*Required work:*
Express the listing below as a JSON array of strings, with one string for each line and blank lines omitted.

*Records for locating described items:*
Begin
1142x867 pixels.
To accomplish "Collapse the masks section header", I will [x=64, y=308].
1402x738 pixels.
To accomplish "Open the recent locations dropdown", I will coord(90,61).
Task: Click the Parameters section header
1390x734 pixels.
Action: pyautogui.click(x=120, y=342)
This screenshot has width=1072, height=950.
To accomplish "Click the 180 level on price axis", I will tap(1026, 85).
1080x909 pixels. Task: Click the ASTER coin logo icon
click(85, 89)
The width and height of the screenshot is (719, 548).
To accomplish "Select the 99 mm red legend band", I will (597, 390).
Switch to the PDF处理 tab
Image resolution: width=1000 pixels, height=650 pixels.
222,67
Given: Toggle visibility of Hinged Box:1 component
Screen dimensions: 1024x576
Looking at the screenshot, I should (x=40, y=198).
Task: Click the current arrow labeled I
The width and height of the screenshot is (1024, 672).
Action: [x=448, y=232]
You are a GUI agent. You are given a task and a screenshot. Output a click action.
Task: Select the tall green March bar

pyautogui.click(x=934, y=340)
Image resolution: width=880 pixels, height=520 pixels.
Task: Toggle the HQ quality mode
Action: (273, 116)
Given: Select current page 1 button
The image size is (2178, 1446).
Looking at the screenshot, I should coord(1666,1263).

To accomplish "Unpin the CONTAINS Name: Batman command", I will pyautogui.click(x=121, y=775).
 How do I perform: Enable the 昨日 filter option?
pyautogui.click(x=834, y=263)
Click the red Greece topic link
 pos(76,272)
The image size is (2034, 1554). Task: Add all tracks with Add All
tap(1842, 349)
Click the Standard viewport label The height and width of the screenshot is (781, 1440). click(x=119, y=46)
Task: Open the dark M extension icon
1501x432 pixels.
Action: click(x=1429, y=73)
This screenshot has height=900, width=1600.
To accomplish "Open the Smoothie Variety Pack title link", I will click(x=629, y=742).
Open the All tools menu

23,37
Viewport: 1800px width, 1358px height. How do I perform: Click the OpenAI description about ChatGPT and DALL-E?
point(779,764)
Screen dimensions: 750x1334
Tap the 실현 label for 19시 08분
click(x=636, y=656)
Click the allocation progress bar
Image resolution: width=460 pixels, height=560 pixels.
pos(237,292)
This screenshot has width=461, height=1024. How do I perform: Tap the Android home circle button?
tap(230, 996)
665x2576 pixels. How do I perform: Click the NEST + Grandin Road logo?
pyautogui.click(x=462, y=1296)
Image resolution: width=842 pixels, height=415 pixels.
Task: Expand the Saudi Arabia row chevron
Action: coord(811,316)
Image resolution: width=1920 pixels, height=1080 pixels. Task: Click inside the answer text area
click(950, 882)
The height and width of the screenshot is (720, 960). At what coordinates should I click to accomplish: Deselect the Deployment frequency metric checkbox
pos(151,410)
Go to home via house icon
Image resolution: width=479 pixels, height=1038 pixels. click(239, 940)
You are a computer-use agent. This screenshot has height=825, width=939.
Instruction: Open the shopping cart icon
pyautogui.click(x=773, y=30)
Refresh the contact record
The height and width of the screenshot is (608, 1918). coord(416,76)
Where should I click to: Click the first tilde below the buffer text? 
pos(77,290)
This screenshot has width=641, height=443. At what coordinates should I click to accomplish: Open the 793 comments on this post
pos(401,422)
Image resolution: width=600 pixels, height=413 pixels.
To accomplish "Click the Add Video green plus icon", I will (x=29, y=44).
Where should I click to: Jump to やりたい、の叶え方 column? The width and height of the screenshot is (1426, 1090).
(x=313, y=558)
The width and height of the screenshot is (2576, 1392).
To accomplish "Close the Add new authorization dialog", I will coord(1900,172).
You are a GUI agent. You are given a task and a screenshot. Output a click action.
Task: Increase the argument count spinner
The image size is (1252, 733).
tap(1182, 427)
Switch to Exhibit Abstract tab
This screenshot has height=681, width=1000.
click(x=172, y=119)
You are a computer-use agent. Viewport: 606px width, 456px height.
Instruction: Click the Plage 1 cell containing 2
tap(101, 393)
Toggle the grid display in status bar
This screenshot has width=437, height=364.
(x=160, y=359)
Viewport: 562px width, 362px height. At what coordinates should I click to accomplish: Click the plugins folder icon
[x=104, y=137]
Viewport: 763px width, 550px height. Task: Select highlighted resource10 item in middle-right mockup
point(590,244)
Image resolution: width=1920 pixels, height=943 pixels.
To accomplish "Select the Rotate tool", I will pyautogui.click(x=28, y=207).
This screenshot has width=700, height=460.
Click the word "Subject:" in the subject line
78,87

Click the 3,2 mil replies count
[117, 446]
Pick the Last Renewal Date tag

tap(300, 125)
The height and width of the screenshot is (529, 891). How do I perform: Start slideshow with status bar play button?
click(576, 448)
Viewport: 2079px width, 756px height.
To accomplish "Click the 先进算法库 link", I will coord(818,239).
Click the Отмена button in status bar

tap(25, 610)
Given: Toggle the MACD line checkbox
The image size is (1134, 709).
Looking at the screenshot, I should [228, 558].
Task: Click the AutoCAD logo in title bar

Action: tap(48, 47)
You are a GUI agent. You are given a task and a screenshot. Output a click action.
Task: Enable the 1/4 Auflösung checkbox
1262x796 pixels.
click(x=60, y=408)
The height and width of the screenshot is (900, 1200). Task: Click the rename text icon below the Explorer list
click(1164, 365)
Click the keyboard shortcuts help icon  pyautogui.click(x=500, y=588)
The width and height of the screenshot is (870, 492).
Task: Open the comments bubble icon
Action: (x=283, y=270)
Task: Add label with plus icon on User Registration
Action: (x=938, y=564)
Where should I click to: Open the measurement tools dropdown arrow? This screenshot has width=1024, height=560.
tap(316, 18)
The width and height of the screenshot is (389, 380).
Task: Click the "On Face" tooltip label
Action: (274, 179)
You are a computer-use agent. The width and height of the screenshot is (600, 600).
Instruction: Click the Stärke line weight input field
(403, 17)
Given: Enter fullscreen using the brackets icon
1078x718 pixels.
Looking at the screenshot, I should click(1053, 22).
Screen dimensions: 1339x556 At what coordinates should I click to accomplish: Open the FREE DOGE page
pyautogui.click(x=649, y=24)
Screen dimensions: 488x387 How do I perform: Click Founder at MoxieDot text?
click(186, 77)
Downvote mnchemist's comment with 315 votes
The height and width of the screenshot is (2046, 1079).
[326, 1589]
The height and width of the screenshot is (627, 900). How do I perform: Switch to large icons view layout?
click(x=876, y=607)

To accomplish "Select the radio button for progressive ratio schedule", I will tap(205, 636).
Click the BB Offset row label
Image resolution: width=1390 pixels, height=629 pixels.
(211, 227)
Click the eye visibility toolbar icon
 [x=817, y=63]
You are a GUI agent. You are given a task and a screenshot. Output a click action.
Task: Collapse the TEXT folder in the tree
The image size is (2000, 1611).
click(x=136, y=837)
End
*Exercise output:*
[
  "1142x867 pixels.",
  "To accomplish \"Collapse the masks section header\", I will [x=64, y=308].",
  "1402x738 pixels.",
  "To accomplish \"Open the recent locations dropdown\", I will coord(90,61).",
  "Task: Click the Parameters section header",
  "1390x734 pixels.",
  "Action: pyautogui.click(x=120, y=342)",
  "This screenshot has width=1072, height=950.",
  "To accomplish \"Click the 180 level on price axis\", I will tap(1026, 85).",
  "1080x909 pixels. Task: Click the ASTER coin logo icon",
  "click(85, 89)",
  "The width and height of the screenshot is (719, 548).",
  "To accomplish \"Select the 99 mm red legend band\", I will (597, 390).",
  "Switch to the PDF处理 tab",
  "Image resolution: width=1000 pixels, height=650 pixels.",
  "222,67",
  "Given: Toggle visibility of Hinged Box:1 component",
  "Screen dimensions: 1024x576",
  "Looking at the screenshot, I should (x=40, y=198).",
  "Task: Click the current arrow labeled I",
  "The width and height of the screenshot is (1024, 672).",
  "Action: [x=448, y=232]",
  "You are a GUI agent. You are given a task and a screenshot. Output a click action.",
  "Task: Select the tall green March bar",
  "pyautogui.click(x=934, y=340)",
  "Image resolution: width=880 pixels, height=520 pixels.",
  "Task: Toggle the HQ quality mode",
  "Action: (273, 116)",
  "Given: Select current page 1 button",
  "The image size is (2178, 1446).",
  "Looking at the screenshot, I should coord(1666,1263).",
  "To accomplish \"Unpin the CONTAINS Name: Batman command\", I will pyautogui.click(x=121, y=775).",
  " How do I perform: Enable the 昨日 filter option?",
  "pyautogui.click(x=834, y=263)",
  "Click the red Greece topic link",
  " pos(76,272)",
  "The image size is (2034, 1554). Task: Add all tracks with Add All",
  "tap(1842, 349)",
  "Click the Standard viewport label The height and width of the screenshot is (781, 1440). click(x=119, y=46)",
  "Task: Open the dark M extension icon",
  "1501x432 pixels.",
  "Action: click(x=1429, y=73)",
  "This screenshot has height=900, width=1600.",
  "To accomplish \"Open the Smoothie Variety Pack title link\", I will click(x=629, y=742).",
  "Open the All tools menu",
  "23,37",
  "Viewport: 1800px width, 1358px height. How do I perform: Click the OpenAI description about ChatGPT and DALL-E?",
  "point(779,764)",
  "Screen dimensions: 750x1334",
  "Tap the 실현 label for 19시 08분",
  "click(x=636, y=656)",
  "Click the allocation progress bar",
  "Image resolution: width=460 pixels, height=560 pixels.",
  "pos(237,292)",
  "This screenshot has width=461, height=1024. How do I perform: Tap the Android home circle button?",
  "tap(230, 996)",
  "665x2576 pixels. How do I perform: Click the NEST + Grandin Road logo?",
  "pyautogui.click(x=462, y=1296)",
  "Image resolution: width=842 pixels, height=415 pixels.",
  "Task: Expand the Saudi Arabia row chevron",
  "Action: coord(811,316)",
  "Image resolution: width=1920 pixels, height=1080 pixels. Task: Click inside the answer text area",
  "click(950, 882)",
  "The height and width of the screenshot is (720, 960). At what coordinates should I click to accomplish: Deselect the Deployment frequency metric checkbox",
  "pos(151,410)",
  "Go to home via house icon",
  "Image resolution: width=479 pixels, height=1038 pixels. click(239, 940)",
  "You are a computer-use agent. This screenshot has height=825, width=939.",
  "Instruction: Open the shopping cart icon",
  "pyautogui.click(x=773, y=30)",
  "Refresh the contact record",
  "The height and width of the screenshot is (608, 1918). coord(416,76)",
  "Where should I click to: Click the first tilde below the buffer text? ",
  "pos(77,290)",
  "This screenshot has width=641, height=443. At what coordinates should I click to accomplish: Open the 793 comments on this post",
  "pos(401,422)",
  "Image resolution: width=600 pixels, height=413 pixels.",
  "To accomplish \"Click the Add Video green plus icon\", I will (x=29, y=44).",
  "Where should I click to: Jump to やりたい、の叶え方 column? The width and height of the screenshot is (1426, 1090).",
  "(x=313, y=558)",
  "The width and height of the screenshot is (2576, 1392).",
  "To accomplish \"Close the Add new authorization dialog\", I will coord(1900,172).",
  "You are a GUI agent. You are given a task and a screenshot. Output a click action.",
  "Task: Increase the argument count spinner",
  "The image size is (1252, 733).",
  "tap(1182, 427)",
  "Switch to Exhibit Abstract tab",
  "This screenshot has height=681, width=1000.",
  "click(x=172, y=119)",
  "You are a computer-use agent. Viewport: 606px width, 456px height.",
  "Instruction: Click the Plage 1 cell containing 2",
  "tap(101, 393)",
  "Toggle the grid display in status bar",
  "This screenshot has width=437, height=364.",
  "(x=160, y=359)",
  "Viewport: 562px width, 362px height. At what coordinates should I click to accomplish: Click the plugins folder icon",
  "[x=104, y=137]",
  "Viewport: 763px width, 550px height. Task: Select highlighted resource10 item in middle-right mockup",
  "point(590,244)",
  "Image resolution: width=1920 pixels, height=943 pixels.",
  "To accomplish \"Select the Rotate tool\", I will pyautogui.click(x=28, y=207).",
  "This screenshot has width=700, height=460.",
  "Click the word \"Subject:\" in the subject line",
  "78,87",
  "Click the 3,2 mil replies count",
  "[117, 446]",
  "Pick the Last Renewal Date tag",
  "tap(300, 125)",
  "The height and width of the screenshot is (529, 891). How do I perform: Start slideshow with status bar play button?",
  "click(576, 448)",
  "Viewport: 2079px width, 756px height.",
  "To accomplish \"Click the 先进算法库 link\", I will coord(818,239).",
  "Click the Отмена button in status bar",
  "tap(25, 610)",
  "Given: Toggle the MACD line checkbox",
  "The image size is (1134, 709).",
  "Looking at the screenshot, I should [228, 558].",
  "Task: Click the AutoCAD logo in title bar",
  "Action: tap(48, 47)",
  "You are a GUI agent. You are given a task and a screenshot. Output a click action.",
  "Task: Enable the 1/4 Auflösung checkbox",
  "1262x796 pixels.",
  "click(x=60, y=408)",
  "The height and width of the screenshot is (900, 1200). Task: Click the rename text icon below the Explorer list",
  "click(1164, 365)",
  "Click the keyboard shortcuts help icon  pyautogui.click(x=500, y=588)",
  "The width and height of the screenshot is (870, 492).",
  "Task: Open the comments bubble icon",
  "Action: (x=283, y=270)",
  "Task: Add label with plus icon on User Registration",
  "Action: (x=938, y=564)",
  "Where should I click to: Open the measurement tools dropdown arrow? This screenshot has width=1024, height=560.",
  "tap(316, 18)",
  "The width and height of the screenshot is (389, 380).",
  "Task: Click the \"On Face\" tooltip label",
  "Action: (274, 179)",
  "You are a computer-use agent. The width and height of the screenshot is (600, 600).",
  "Instruction: Click the Stärke line weight input field",
  "(403, 17)",
  "Given: Enter fullscreen using the brackets icon",
  "1078x718 pixels.",
  "Looking at the screenshot, I should click(1053, 22).",
  "Screen dimensions: 1339x556 At what coordinates should I click to accomplish: Open the FREE DOGE page",
  "pyautogui.click(x=649, y=24)",
  "Screen dimensions: 488x387 How do I perform: Click Founder at MoxieDot text?",
  "click(186, 77)",
  "Downvote mnchemist's comment with 315 votes",
  "The height and width of the screenshot is (2046, 1079).",
  "[326, 1589]",
  "The height and width of the screenshot is (627, 900). How do I perform: Switch to large icons view layout?",
  "click(x=876, y=607)",
  "To accomplish \"Select the radio button for progressive ratio schedule\", I will tap(205, 636).",
  "Click the BB Offset row label",
  "Image resolution: width=1390 pixels, height=629 pixels.",
  "(211, 227)",
  "Click the eye visibility toolbar icon",
  " [x=817, y=63]",
  "You are a GUI agent. You are given a task and a screenshot. Output a click action.",
  "Task: Collapse the TEXT folder in the tree",
  "The image size is (2000, 1611).",
  "click(x=136, y=837)"
]